Some starters for ten, then, in no particular order:
Last time buying him an item of child’s clothing on a whim (Charlotte’s territory really, the outfitting of the boy, but I do like to pick him up the odd rakish mod-style shirt from the supermarket aisles, the sort of thing Paul Weller might wear, if he was twelve, and the sort of thing I’d buy for myself, if the boy children’s clothing section went up to age 48-50, which due to some incredible oversight on the part of Sainsbury’s marketing department, it doesn’t).
Last time sledging down a hill (this morning, a scream from the downstairs; I thought he’d fallen out the window, or apprehended a burglar over his cornflakes . Turned out it was a scream of delight: the BBC were forecasting heavy snow for Hazel Grove and points South). Come to think of it: last time he’ll scream with delight at the prospect of snow (not betting on this one anytime soon, he’s smitten).
Last time hearing him unconsciously getting pieces of English wrong in ways that we’re not about to correct him on because- well they’re quite appealing and silly and of course altogether harmless and he’ll work it all out in the end of his own accord. We’re not in the days of ‘A-Z of Frankie’ anymore obviously, now that we no longer read to him at bedtime (when was the last time that happened, by the way?). Instead he reads himself to sleep with a Bronte, or with one of the more challenging Thomas Hardy novels, borrowed from the school library. But there are still just the odd occasions when you are reminded that the whole acquisition of the old native language thing is still a work in progress. Little giveaway grammatical slips, like talking to a proficiency-level exchange student over the dinner table. ‘I like these mince better than the ones from yesterday’. Or (a new development) experimental overuse of multisyllabic words picked up God-knows-where (probably from the Brontes) essayed scattergun-style in response to random televisual stimuli. This week’s is ‘predominantly’, as in ‘predominantly, they say it’s going to snow in Buxton on Friday’, or ‘I’m not supporting either of these teams, but predominantly slightly Tottenham’.

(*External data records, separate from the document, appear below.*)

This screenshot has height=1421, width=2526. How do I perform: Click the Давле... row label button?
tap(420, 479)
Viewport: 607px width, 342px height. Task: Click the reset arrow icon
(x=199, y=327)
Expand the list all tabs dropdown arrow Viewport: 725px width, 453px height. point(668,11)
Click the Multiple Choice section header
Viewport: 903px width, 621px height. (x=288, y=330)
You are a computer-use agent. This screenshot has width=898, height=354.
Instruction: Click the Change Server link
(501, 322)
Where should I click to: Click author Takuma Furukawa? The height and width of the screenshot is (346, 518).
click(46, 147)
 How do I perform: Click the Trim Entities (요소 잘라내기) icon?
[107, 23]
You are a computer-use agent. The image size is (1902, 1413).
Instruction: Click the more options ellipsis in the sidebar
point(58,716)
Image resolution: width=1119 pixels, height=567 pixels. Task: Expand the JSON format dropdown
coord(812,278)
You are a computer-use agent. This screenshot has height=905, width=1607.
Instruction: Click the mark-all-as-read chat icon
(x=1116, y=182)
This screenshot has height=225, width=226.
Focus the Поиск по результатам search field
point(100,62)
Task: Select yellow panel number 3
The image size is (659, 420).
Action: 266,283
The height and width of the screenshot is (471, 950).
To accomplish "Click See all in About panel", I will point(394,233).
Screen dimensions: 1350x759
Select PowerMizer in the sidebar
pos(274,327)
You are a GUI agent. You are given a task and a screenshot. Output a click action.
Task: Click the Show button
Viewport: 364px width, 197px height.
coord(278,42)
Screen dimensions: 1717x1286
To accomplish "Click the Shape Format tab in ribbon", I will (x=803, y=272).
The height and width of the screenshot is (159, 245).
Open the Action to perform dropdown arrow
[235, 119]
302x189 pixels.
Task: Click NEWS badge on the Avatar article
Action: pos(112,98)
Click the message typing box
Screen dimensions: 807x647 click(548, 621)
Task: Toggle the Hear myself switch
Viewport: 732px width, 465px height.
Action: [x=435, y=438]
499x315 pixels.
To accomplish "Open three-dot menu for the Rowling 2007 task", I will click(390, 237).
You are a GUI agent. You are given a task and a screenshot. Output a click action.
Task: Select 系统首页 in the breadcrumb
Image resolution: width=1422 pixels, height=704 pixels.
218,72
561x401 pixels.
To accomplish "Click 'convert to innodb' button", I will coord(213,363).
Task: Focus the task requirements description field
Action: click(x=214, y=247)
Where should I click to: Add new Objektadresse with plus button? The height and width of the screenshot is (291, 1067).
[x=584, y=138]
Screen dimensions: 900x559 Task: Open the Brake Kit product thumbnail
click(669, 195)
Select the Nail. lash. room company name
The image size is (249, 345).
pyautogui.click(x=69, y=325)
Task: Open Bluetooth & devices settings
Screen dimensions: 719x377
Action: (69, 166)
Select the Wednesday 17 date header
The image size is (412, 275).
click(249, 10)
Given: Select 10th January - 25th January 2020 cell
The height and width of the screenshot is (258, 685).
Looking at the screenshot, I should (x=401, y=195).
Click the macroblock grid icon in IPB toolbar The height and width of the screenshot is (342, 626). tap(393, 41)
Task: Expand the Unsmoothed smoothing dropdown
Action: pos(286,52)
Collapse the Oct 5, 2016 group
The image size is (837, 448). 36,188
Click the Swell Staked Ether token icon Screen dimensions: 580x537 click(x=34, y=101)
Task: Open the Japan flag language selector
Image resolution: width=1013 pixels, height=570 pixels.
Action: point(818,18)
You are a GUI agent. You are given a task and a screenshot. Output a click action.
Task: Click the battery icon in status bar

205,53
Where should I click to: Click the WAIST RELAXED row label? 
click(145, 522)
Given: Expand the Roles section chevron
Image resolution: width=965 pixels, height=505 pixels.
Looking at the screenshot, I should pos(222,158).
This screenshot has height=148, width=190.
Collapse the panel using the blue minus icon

The last time he wakes up with a scream from some pre-teen nightmare and, after wandering fevered and dazed around the house, gulping in great gutfuls of air and begging for the windows to be opened (when he wakes up from a nightmare, which happens only once every few months thankfully, he thinks for a few moments he can’t breathe, and we have to stroke his head and speak soothingly to him until he comes back to earth, in between wondering if we should actually call an ambulance) he climbs into the the security of the middle of our bed for the rest of the night, there to sleep very soundly indeed, as if nothing has happened (and indeed, he won’t remember anything about it the next morning).
That last one I’m putting in as it just happened a couple of paragraphs back there, before I’d had a chance to even remember it was a potential for the shortlist and set one of these here patent filters.
Tricky business, this last-time-devining, what with the helter-skelter being an unrelenting 24/7 operation, and not one for the faint-hearted at that. Well, we can only try. Do us a favour, and wish us luck as we venture into this last furlong or so of ‘last times’, would you be so kind as to be so kind?